Deshalb traf es ihn schwer, als die Bayern-Bosse ihm die Pistole auf die Brust setzten. „Ich sollte mich entscheiden. Entweder meine Frau bleibt in München oder meine Eltern. Für beide gab es keine Aufenthaltsgenehmigung“, sagt Borges, der sich bei den Bayern nie richtig wohl gefühlt hat: „Ich habe nur 30 Spiele absolviert. Ich war ein wenig traurig. Die anderen durften spielen und ich nicht.“

Richtigen Kontakt zum Trainer habe er mangels Deutschkenntnisse nie gehabt. Seine Landsleute Ricardo und Rafinha dolmetschen für den Angeklagten. „Ich hatte zwei Mal in der Woche Deutschkurs“, sagt der Angeklagte, der richtig froh gewesen ist, als er 2010 von den Bayern leihweise zum FC Nürnberg beordert wird: „Da habe ich immer spielen dürfen. Das ist richtig schön gewesen.“

Verletzungsbedingt kommt Breno im März 2011 wieder zurück nach München. Das Knie. Am 19. September 2011 erfährt er, dass er am nächsten Tag zur ärztlichen Untersuchung muss. Ein weiterer chirurgischer Eingriff steht bevor. Darum muss er auf einen gemeinsamen Wiesnabend mit Bekannten verzichten. Der Kicker ist deshalb völlig frustriert, betrinkt sich und verhält sich nach Aussage seiner Ehefrau und des Managers merkwürdig.

Als Breno laut Anklage „in emotional aufgewühltem Zustand“ einen Gegenstand aus der Küchenschublade holt und damit aus dem Haus rennt, glaubt seine Ehefrau, dass er ein Messer bei sich hat.

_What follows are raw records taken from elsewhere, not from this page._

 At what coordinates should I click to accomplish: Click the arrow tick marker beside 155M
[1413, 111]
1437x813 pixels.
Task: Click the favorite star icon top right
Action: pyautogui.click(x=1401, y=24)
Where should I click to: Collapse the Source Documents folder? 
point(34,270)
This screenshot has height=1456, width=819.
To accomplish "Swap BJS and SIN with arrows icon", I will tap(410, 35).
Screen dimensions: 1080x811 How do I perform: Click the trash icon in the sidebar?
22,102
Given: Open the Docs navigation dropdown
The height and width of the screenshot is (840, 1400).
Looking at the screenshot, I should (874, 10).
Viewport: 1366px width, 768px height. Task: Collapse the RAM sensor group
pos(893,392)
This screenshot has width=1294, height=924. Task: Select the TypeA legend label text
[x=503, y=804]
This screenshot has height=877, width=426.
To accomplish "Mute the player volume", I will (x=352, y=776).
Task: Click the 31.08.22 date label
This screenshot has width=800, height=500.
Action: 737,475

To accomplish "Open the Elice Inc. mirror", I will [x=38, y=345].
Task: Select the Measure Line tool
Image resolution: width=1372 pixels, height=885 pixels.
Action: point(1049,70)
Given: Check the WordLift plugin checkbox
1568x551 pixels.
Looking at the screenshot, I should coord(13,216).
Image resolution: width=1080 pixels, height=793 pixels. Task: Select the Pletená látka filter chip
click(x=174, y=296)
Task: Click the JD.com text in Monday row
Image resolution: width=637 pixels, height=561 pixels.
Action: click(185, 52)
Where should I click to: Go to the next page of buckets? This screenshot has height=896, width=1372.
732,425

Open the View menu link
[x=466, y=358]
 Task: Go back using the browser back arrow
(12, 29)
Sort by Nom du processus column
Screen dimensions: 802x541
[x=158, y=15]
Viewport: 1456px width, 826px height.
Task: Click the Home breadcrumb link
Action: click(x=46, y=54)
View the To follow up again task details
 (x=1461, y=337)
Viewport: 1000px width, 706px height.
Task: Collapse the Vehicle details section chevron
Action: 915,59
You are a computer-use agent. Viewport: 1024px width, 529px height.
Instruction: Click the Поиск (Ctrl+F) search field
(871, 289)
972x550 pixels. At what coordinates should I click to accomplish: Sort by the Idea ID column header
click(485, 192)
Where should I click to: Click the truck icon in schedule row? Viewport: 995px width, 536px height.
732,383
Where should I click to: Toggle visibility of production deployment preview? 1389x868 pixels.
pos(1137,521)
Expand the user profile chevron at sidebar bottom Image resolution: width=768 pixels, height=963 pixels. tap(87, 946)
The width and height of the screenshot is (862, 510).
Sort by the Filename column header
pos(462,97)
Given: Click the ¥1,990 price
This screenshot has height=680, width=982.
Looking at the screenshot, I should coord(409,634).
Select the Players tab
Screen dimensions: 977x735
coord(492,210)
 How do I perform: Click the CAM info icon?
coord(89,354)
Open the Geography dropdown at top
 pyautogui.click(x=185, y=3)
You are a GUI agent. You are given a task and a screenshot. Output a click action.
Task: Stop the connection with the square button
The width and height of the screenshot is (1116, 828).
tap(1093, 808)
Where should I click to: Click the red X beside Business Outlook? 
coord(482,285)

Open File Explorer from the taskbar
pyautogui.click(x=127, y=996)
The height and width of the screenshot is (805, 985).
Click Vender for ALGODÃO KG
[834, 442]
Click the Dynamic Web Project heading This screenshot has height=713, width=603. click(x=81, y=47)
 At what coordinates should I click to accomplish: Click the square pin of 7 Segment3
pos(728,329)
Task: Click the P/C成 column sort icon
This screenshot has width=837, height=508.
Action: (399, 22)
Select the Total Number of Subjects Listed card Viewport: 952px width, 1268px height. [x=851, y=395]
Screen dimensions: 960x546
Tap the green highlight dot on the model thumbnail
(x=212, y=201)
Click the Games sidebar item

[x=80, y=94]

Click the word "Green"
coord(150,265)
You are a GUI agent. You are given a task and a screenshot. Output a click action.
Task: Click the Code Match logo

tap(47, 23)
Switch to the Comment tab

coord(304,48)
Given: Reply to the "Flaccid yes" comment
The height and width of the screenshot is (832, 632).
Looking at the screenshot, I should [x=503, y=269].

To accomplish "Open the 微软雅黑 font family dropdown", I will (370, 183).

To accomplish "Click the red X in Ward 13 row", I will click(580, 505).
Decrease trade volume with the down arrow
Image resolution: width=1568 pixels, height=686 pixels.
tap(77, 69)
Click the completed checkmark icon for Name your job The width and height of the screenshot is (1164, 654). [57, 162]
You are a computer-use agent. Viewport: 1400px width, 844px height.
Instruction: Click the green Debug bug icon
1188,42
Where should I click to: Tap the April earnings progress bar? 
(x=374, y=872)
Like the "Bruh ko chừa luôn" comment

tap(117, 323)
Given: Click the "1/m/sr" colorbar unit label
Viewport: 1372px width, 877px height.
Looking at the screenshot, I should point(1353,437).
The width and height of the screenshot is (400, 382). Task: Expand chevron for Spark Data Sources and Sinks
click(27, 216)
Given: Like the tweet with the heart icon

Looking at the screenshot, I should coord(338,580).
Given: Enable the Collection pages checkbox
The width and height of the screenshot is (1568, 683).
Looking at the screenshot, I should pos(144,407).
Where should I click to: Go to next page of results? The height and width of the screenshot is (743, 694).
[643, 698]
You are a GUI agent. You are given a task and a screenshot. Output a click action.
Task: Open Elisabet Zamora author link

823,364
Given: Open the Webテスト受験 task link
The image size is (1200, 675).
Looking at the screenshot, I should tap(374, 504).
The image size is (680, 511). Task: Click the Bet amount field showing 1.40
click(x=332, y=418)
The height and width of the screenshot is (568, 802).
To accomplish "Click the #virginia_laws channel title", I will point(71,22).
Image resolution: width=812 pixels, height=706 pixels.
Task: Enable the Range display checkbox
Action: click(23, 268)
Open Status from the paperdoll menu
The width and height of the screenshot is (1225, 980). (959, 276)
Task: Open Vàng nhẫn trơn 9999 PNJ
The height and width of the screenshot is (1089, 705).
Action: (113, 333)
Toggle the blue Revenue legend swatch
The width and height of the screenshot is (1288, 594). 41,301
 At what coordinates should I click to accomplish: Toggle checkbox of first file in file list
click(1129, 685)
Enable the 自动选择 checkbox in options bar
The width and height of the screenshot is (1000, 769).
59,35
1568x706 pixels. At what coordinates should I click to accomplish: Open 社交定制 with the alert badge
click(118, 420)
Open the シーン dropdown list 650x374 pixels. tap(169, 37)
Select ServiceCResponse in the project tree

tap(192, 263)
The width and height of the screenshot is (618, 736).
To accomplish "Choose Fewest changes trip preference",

Aus Angst verlässt sie mit den Kindern und dem Manager die Villa. Nach Erkenntnis der Ermittler soll Breno gegen 23.15 Uhr das Anwesen mit einem Fahrrad verlassen haben. Breno stürzt mit dem Radl, zieht sich eine Platzwunde am Kopf zu. Um kurz nach Mitternacht kehrt er zurück ins Haus.

Laut Anklage habe er aus Frust alkoholische Getränke oder Benzin im Haus und im Fernsehzimmer der Einliegerwohnung verschüttet. Dann soll er die mit Brandbeschleuniger getränkten Gegenstände angezündet und das Haus verlassen haben. Um 0.25 Uhr habe er bei Nachbarn geklingelt und durch die Sprechanlage gerufen haben: „Feuer, Feuer, brennt!“ Am gestrigen Nachmittag schildern Nachbarn, wie das Haus binnen Sekunden in Flammen aufging: „Das war ein riesiger Feuerball.“

Der Schaden wird auf eine Million Euro geschätzt. Breno drohen bis zu 15 Jahre Haft, das Urteil soll am 17. Juli gefällt werden. Brenos Vertrag beim FC Bayern läuft am 30. Juni aus – Lazio Rom will ihn verpflichten.